Task statement -> Return the lines of the material below, starting at the line that contains "Given: Click the" and ending at the line that contains "Looking at the", copied word for word, with the pictures left out.

Stored rows ->
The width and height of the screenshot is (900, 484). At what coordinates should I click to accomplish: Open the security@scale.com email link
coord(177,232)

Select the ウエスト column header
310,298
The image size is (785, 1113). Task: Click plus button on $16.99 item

* * *

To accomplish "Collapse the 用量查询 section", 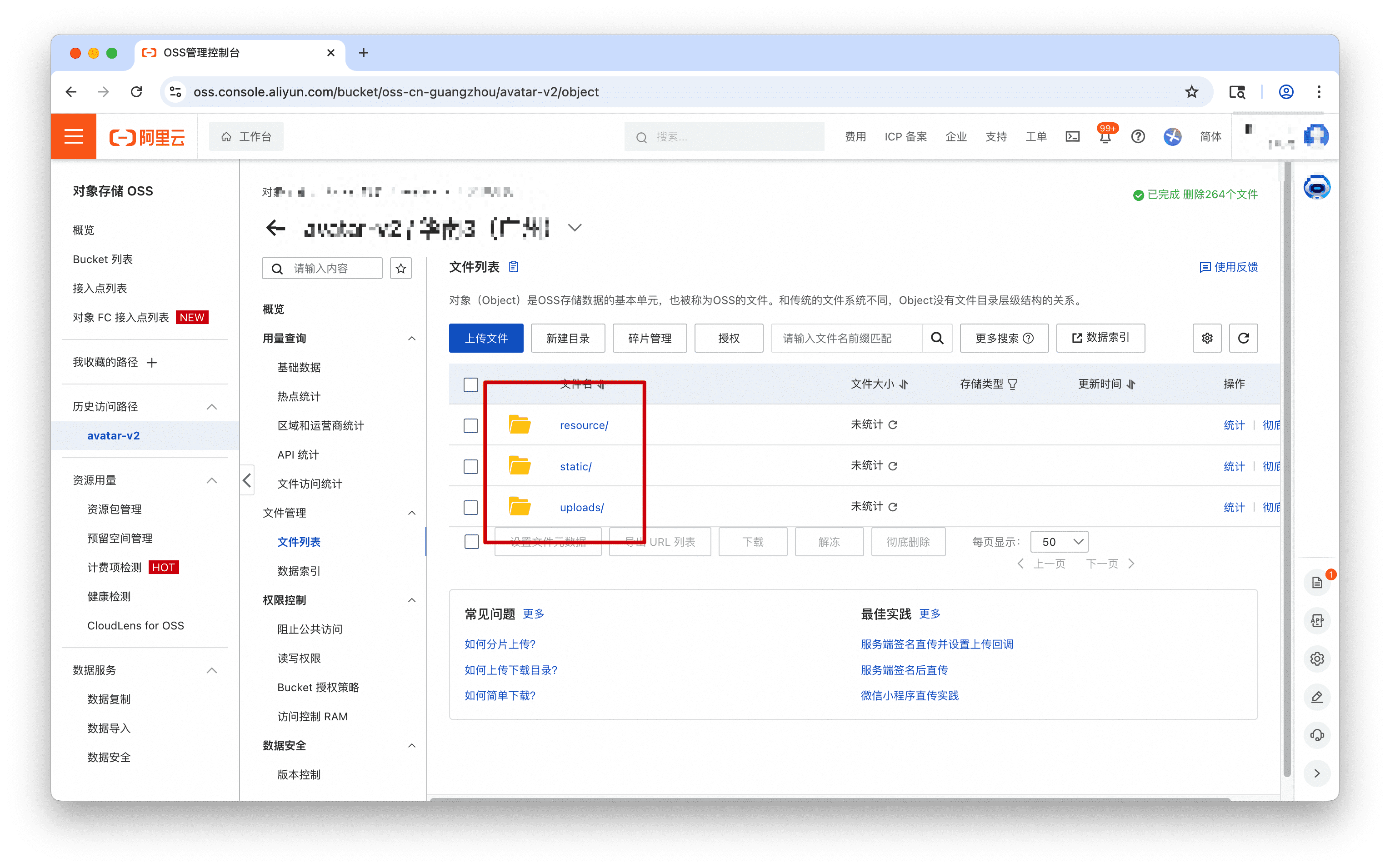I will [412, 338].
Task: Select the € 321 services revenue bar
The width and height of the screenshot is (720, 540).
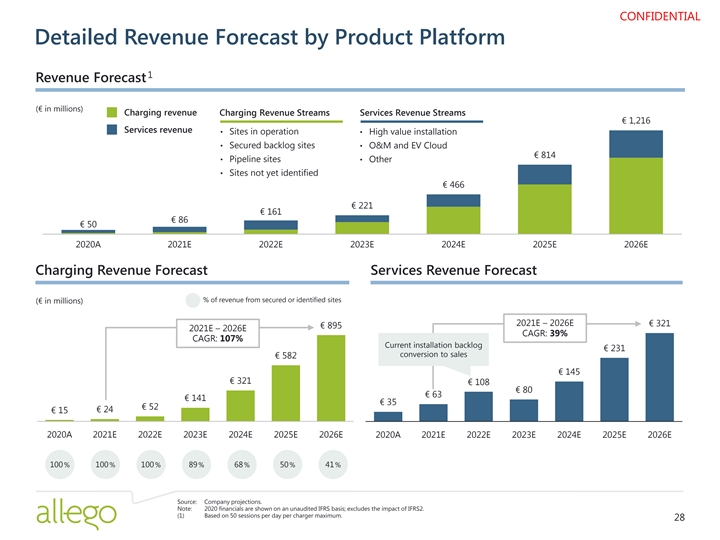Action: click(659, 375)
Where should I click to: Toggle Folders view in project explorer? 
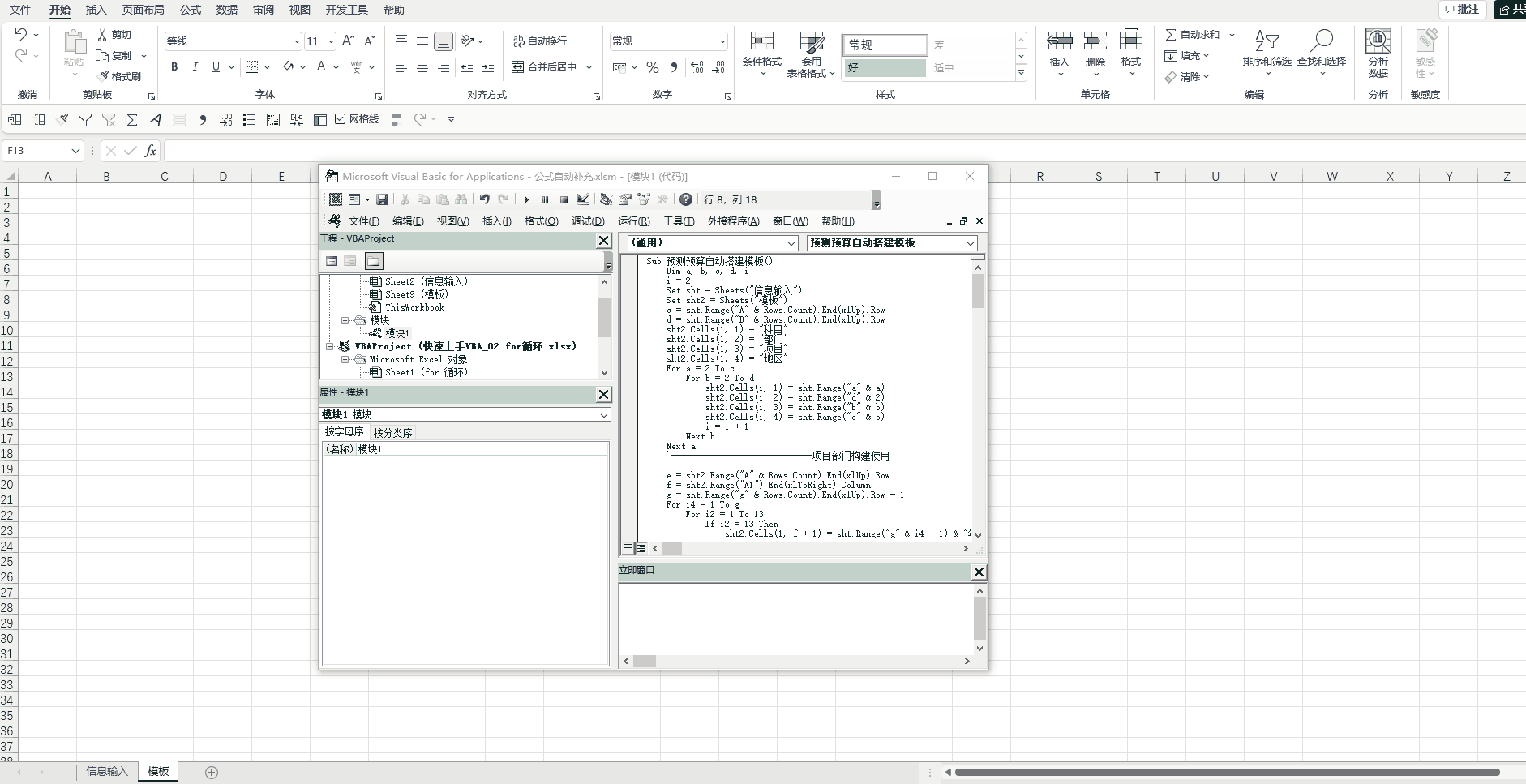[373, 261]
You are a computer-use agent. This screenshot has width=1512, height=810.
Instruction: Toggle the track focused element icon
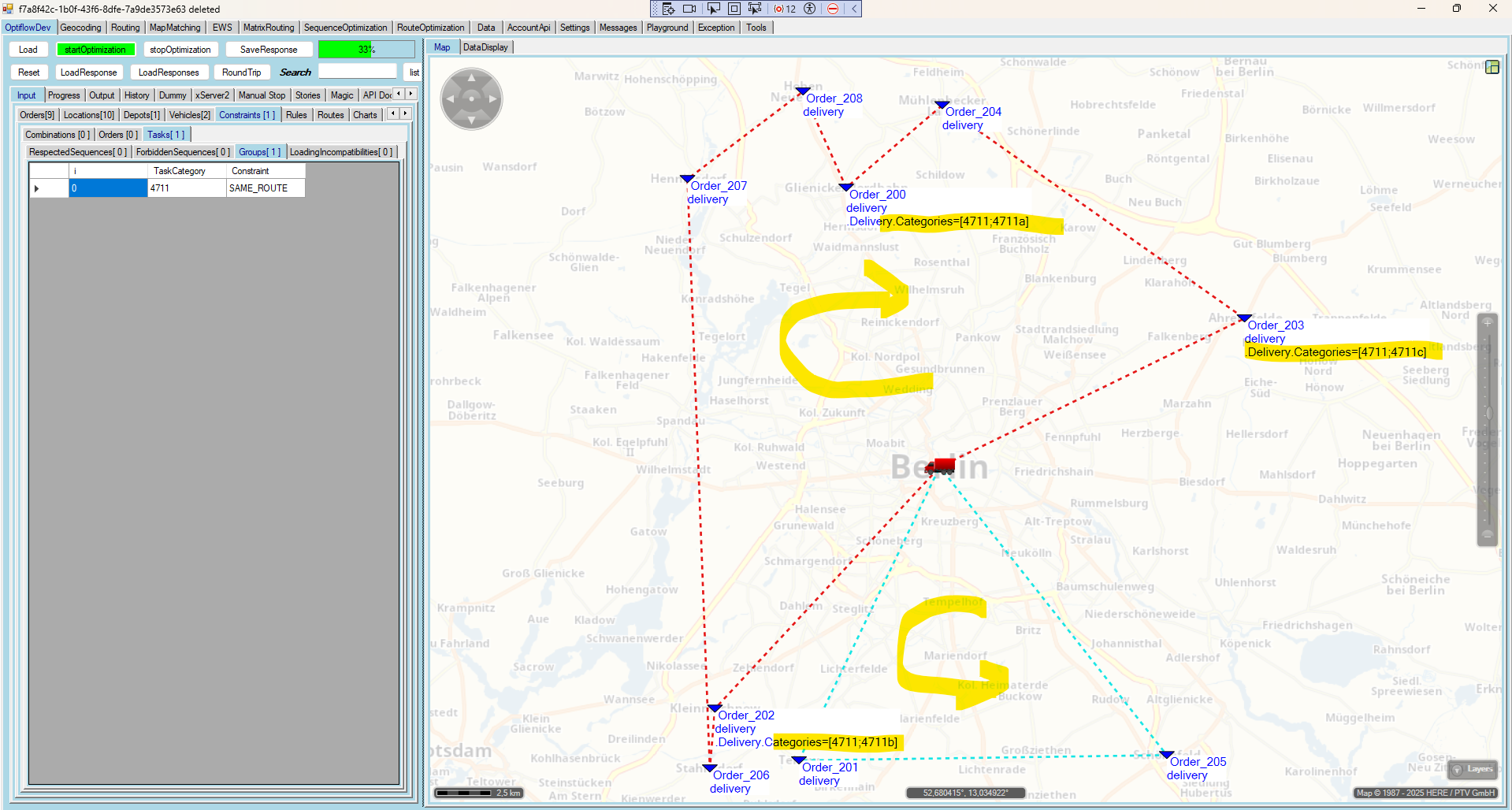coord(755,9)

...

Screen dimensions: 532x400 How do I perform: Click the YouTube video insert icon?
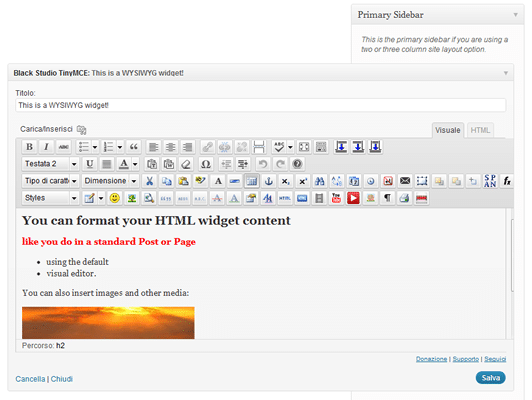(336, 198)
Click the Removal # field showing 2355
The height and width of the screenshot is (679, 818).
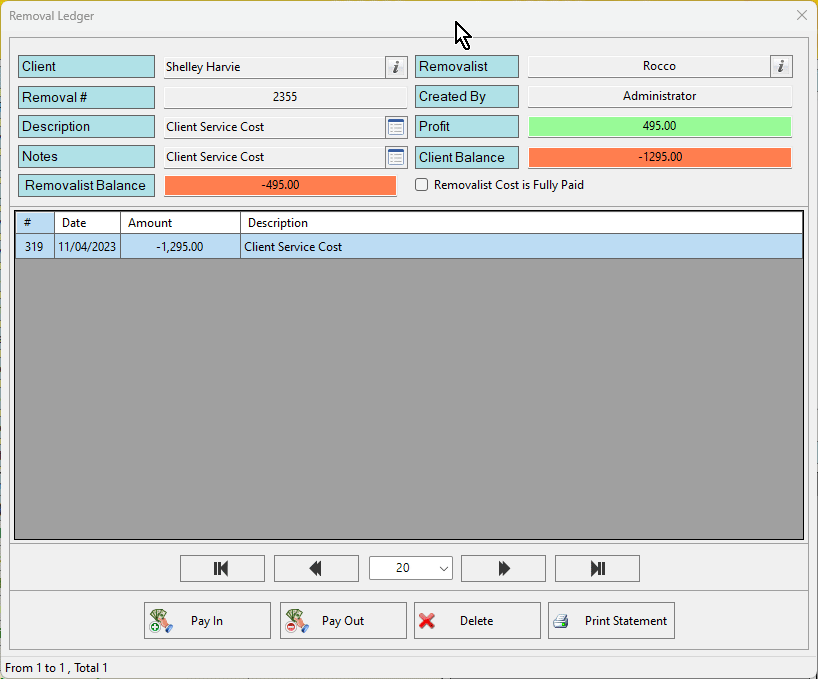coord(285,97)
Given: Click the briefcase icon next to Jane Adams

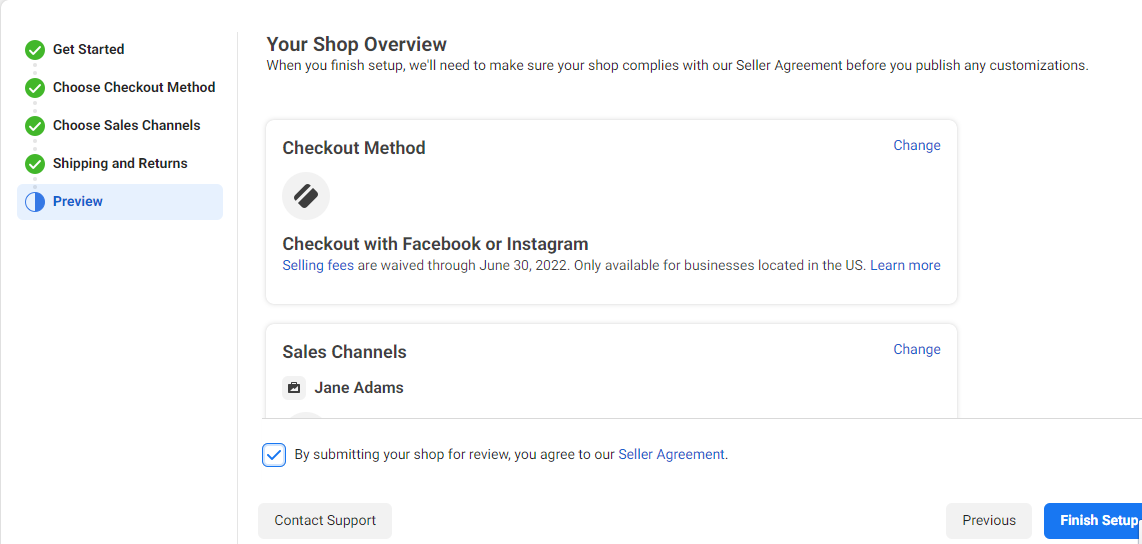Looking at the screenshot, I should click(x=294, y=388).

Final answer ->
Given: Click the briefcase icon next to Jane Adams

Looking at the screenshot, I should click(x=294, y=388).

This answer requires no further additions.